# Problem
Please set down only the lines from the one containing "Task: Expand the" through the end of the entries below, exactly, minus any pictures.

# Collected data entries

● ● ● ●

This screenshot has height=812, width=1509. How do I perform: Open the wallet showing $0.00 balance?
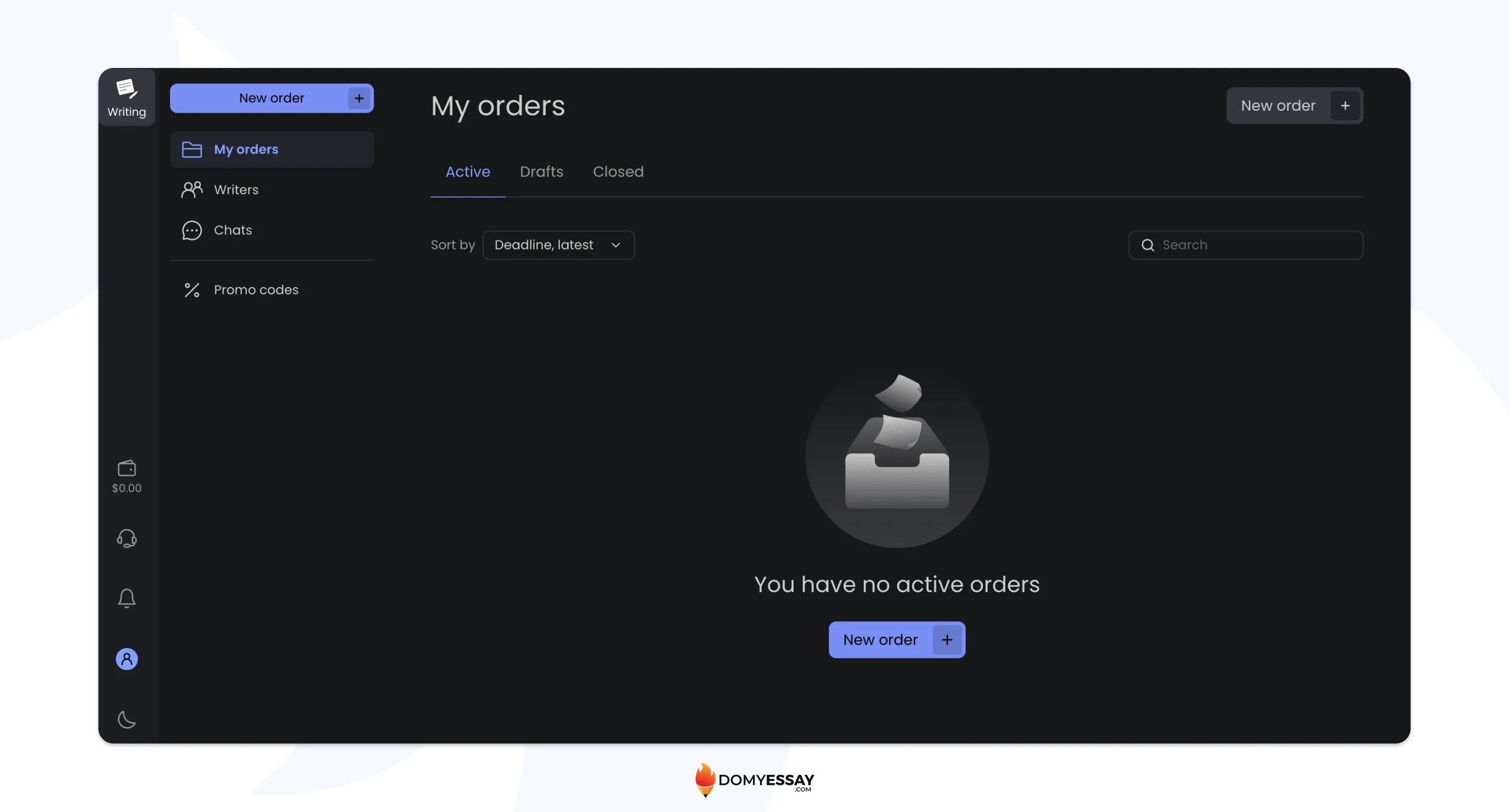(126, 475)
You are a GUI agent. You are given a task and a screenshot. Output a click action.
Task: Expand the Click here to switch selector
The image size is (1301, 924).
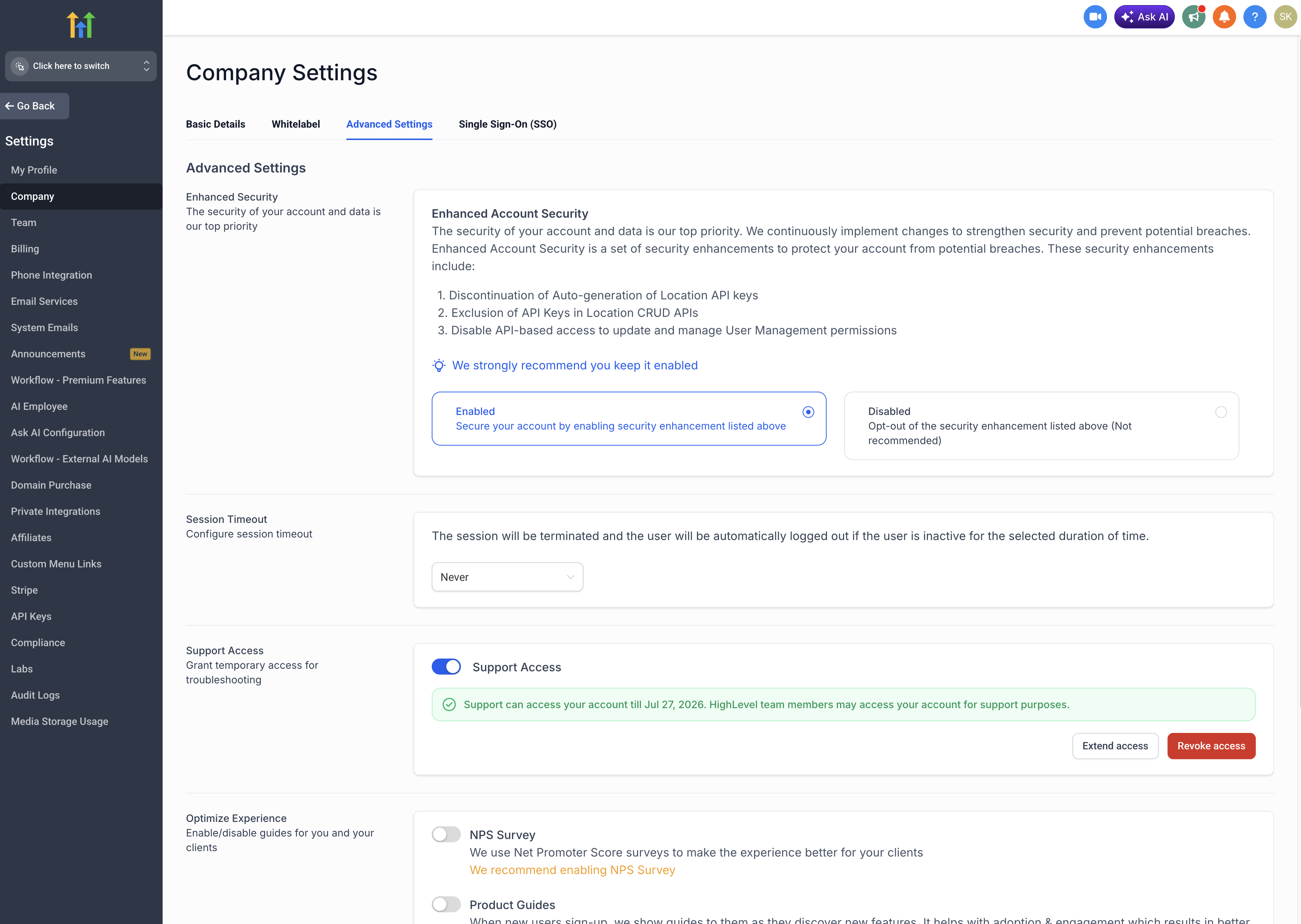click(81, 66)
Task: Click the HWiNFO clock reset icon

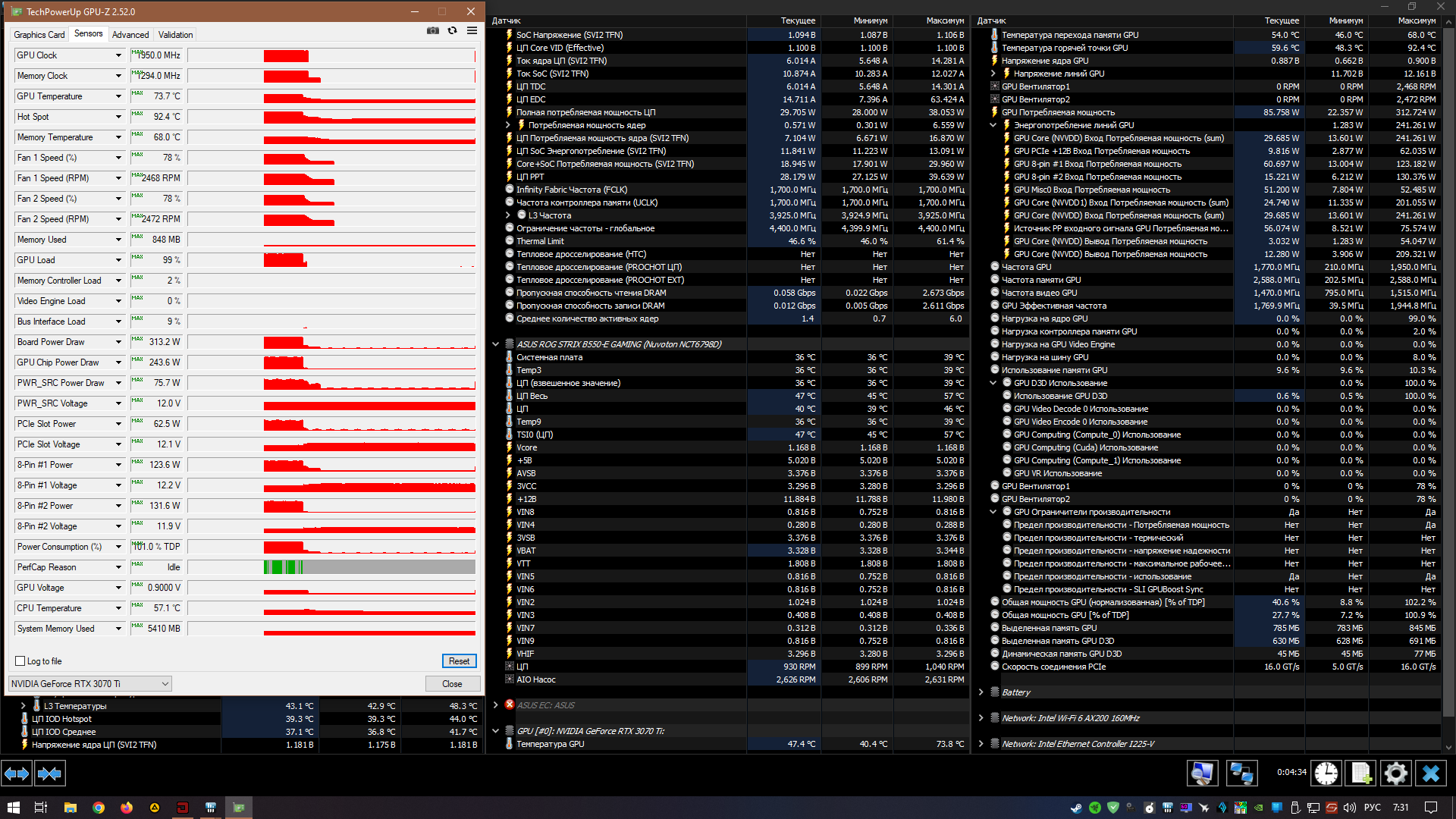Action: click(x=1326, y=773)
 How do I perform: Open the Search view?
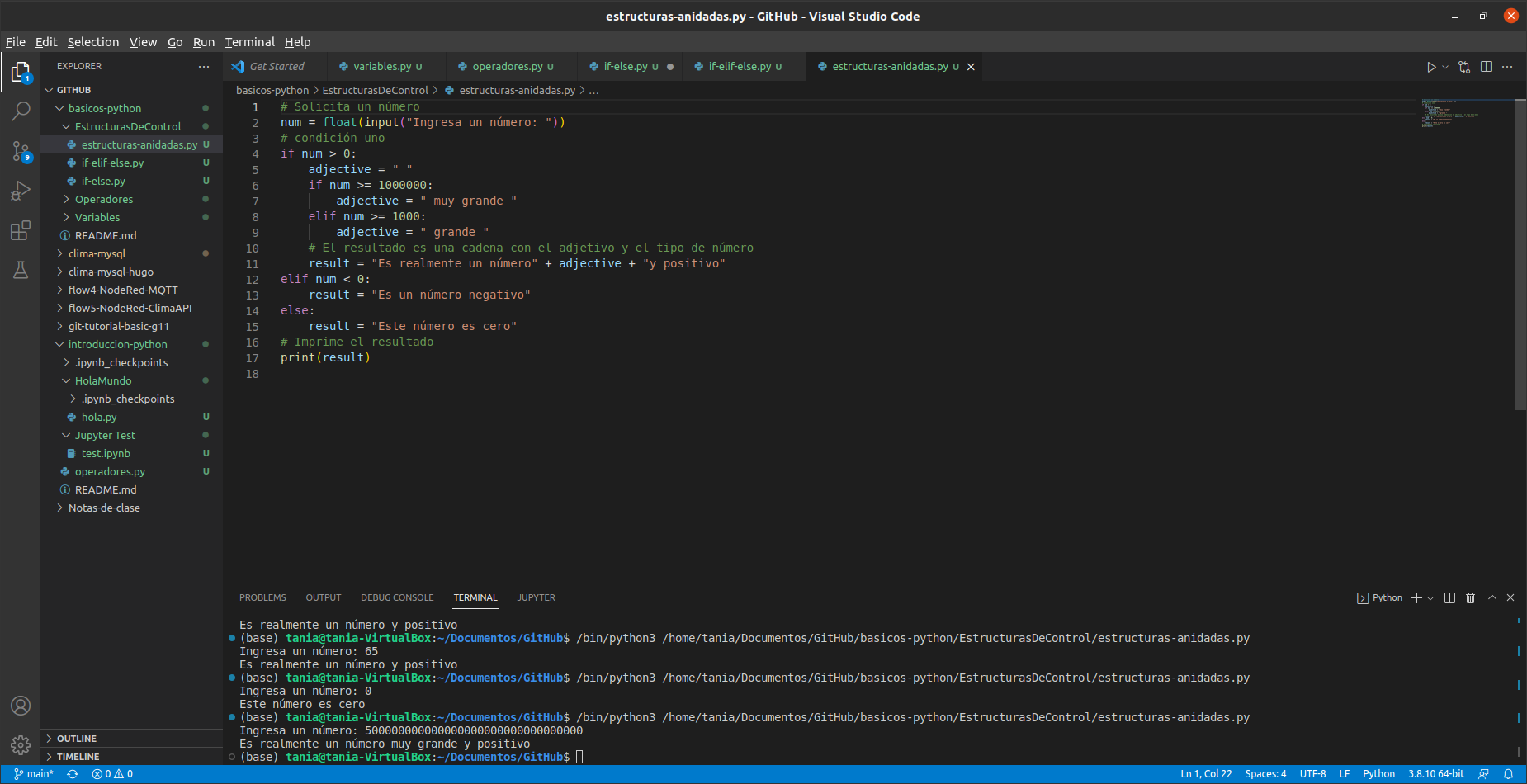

● ● ● ●

# Written solution
Task: Expand the Click here to switch selector
The image size is (1301, 924).
click(81, 66)
Task: Click the HWiNFO clock reset icon

Action: click(x=1326, y=773)
 How do I perform: Open the Search view?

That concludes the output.